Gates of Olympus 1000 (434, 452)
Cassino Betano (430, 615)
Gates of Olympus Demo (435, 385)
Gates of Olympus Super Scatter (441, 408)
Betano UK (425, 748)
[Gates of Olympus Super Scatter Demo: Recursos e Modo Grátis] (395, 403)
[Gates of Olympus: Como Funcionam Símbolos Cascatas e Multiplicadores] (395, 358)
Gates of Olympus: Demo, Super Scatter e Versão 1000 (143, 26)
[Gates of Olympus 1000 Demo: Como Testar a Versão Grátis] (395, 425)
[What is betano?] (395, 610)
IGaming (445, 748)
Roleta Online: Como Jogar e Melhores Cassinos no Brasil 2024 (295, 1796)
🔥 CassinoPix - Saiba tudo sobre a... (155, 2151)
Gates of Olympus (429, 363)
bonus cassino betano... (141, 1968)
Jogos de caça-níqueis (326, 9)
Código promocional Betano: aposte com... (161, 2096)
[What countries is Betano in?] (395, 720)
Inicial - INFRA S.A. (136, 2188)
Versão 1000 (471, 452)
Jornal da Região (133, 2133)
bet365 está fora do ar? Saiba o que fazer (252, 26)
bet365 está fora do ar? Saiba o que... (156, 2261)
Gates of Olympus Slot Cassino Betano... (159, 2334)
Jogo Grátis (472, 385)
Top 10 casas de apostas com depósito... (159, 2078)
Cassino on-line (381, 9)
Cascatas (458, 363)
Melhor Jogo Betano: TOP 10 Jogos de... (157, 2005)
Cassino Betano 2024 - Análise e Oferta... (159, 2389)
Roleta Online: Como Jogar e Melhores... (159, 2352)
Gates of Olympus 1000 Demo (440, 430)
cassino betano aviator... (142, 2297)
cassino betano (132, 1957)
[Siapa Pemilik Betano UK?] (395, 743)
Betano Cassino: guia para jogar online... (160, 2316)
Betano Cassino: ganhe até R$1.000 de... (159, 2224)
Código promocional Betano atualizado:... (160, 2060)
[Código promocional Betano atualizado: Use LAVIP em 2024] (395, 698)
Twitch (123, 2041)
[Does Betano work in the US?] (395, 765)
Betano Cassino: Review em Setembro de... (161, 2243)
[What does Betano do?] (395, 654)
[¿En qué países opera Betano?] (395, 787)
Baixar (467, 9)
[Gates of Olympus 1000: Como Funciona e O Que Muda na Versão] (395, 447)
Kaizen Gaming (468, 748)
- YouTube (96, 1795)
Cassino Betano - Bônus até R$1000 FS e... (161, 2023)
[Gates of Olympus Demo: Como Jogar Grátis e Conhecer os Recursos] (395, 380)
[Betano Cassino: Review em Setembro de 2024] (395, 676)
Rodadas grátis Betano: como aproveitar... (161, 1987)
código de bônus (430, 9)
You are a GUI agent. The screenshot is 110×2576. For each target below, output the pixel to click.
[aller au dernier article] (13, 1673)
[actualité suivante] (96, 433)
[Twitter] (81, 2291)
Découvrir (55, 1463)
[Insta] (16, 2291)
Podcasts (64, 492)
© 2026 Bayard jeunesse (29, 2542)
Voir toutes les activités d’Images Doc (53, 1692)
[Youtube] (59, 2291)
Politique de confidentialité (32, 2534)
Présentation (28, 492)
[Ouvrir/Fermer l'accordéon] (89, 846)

= Activity =
From the entries above, print the lines beginning at the one with "Cassino on-line (381, 9)" and stopping after the one with "[Does Betano work in the US?] (395, 765)", exactly as written and with nothing else.

= Expected answer =
Cassino on-line (381, 9)
Cascatas (458, 363)
Melhor Jogo Betano: TOP 10 Jogos de... (157, 2005)
Cassino Betano 2024 - Análise e Oferta... (159, 2389)
Roleta Online: Como Jogar e Melhores... (159, 2352)
Gates of Olympus 1000 Demo (440, 430)
cassino betano aviator... (142, 2297)
cassino betano (132, 1957)
[Siapa Pemilik Betano UK?] (395, 743)
Betano Cassino: guia para jogar online... (160, 2316)
Betano Cassino: ganhe até R$1.000 de... (159, 2224)
Código promocional Betano atualizado:... (160, 2060)
[Código promocional Betano atualizado: Use LAVIP em 2024] (395, 698)
Twitch (123, 2041)
[Does Betano work in the US?] (395, 765)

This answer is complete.